- AIM OF THE EXERCISE:
Can you update the part of the material that opens with the line containing "Where should I" and closes with the line containing "pos(199,48)" by putting "screen capture" wherever "screenshot" appears, changing nothing else and leaving the pictures out?

═══ EXTRACTED ENTRIES ═══

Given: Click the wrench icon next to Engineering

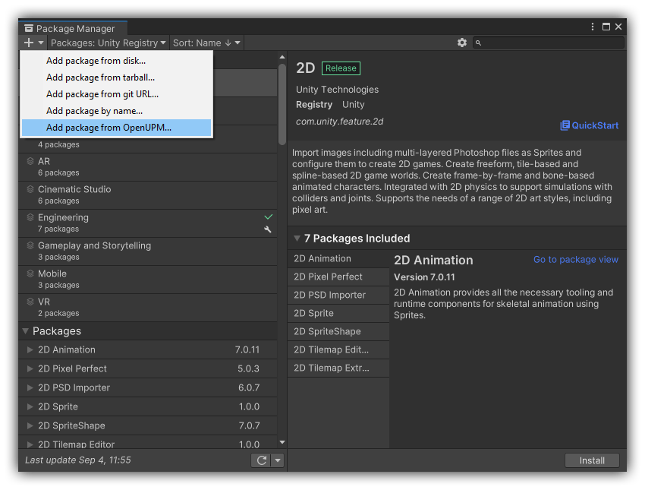Looking at the screenshot, I should [268, 229].
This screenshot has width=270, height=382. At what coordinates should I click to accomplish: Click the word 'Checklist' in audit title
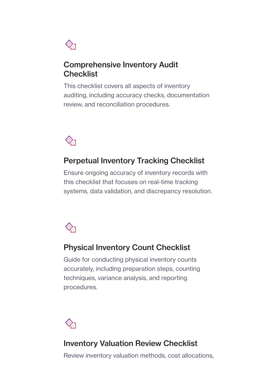(x=81, y=74)
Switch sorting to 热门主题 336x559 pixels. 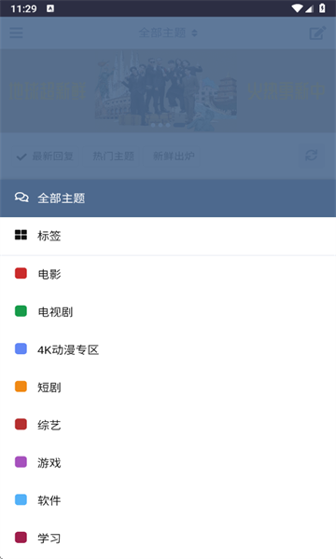[113, 157]
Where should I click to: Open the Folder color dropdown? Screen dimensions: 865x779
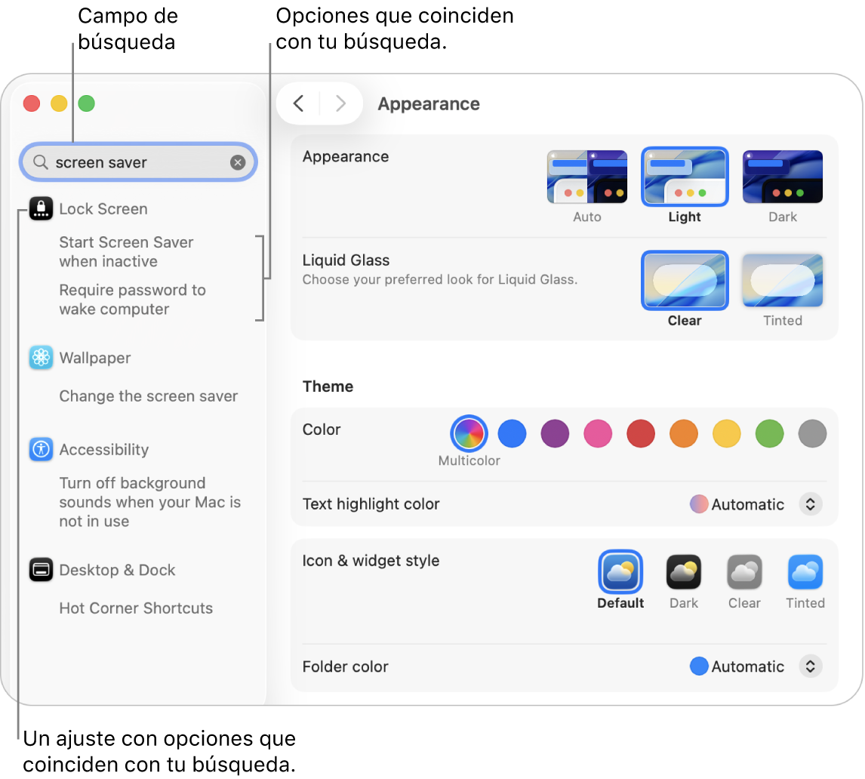810,667
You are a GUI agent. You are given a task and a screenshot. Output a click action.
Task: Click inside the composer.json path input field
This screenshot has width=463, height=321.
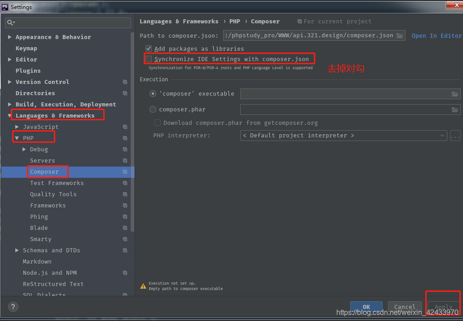coord(310,35)
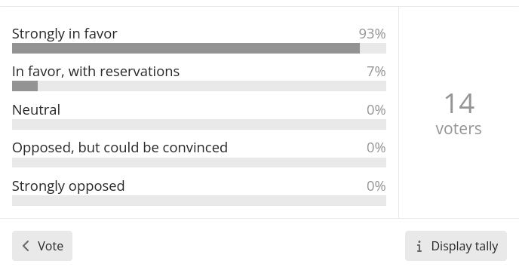Click the Strongly in favor progress bar
The image size is (519, 273).
pos(199,48)
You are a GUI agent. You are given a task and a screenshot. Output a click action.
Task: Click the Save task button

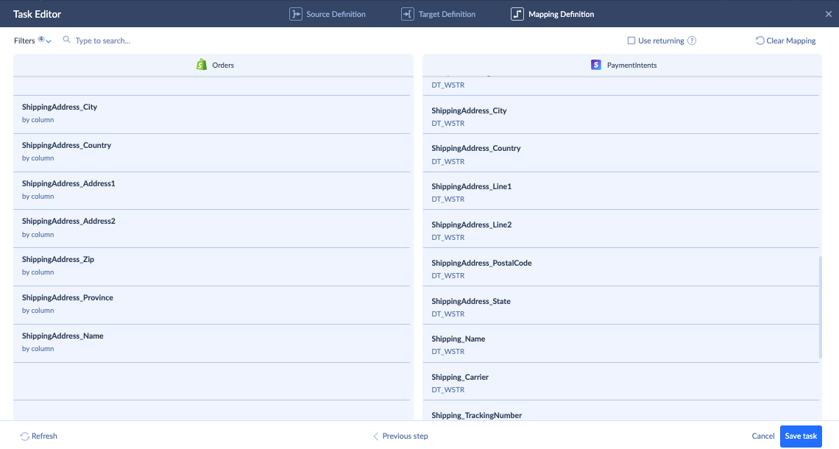801,436
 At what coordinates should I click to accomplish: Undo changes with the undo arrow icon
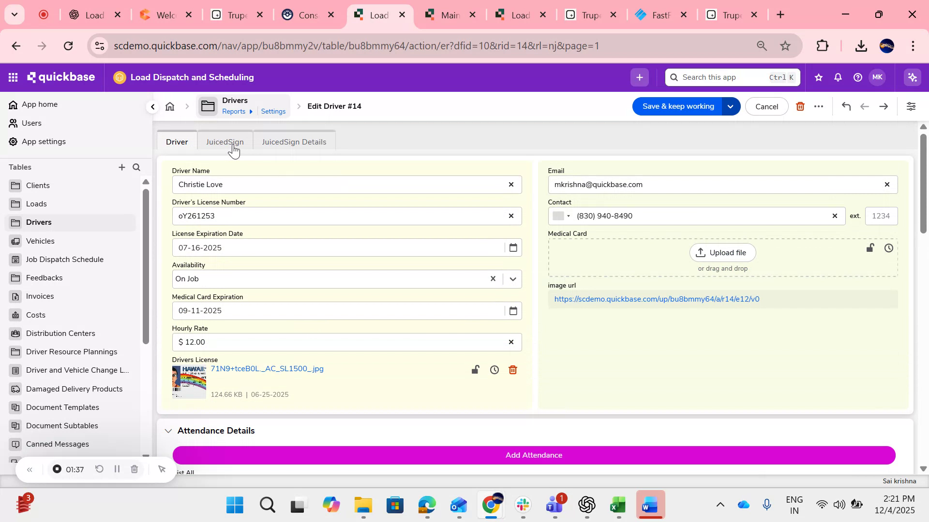point(846,106)
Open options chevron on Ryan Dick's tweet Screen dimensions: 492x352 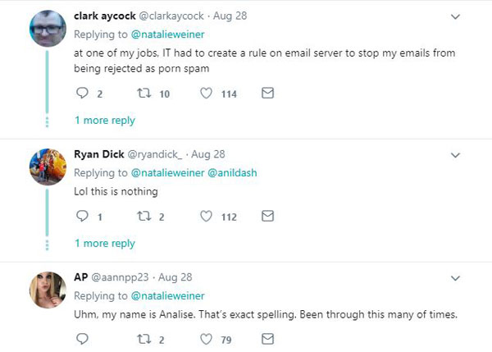pyautogui.click(x=455, y=155)

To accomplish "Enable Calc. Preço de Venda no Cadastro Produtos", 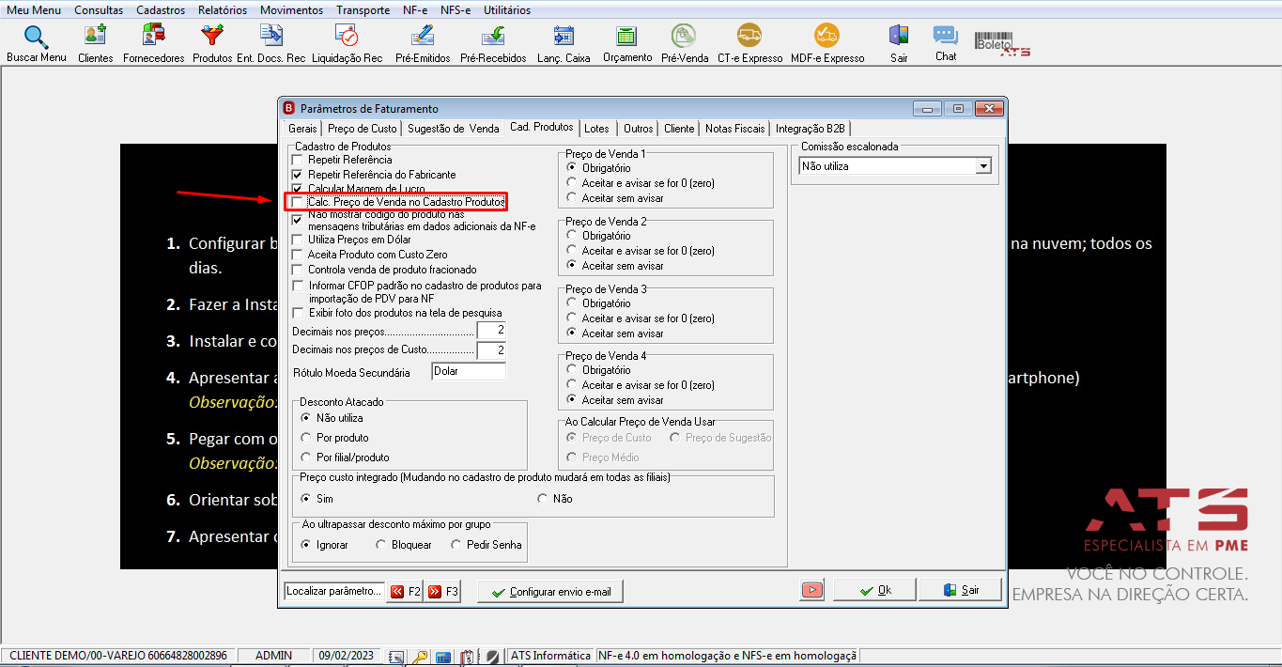I will point(298,202).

═══

- FULL OUTPUT:
Where should I click to: Open the Folder color dropdown? Screen dimensions: 865x779
810,667
You are a GUI agent. You are given a task and a screen capture. Output a click action.
Task: Click inside the composer.json path input field
This screen capture has width=463, height=321.
coord(310,35)
Click the Strongly in favor progress bar
The image size is (519, 273).
pos(199,48)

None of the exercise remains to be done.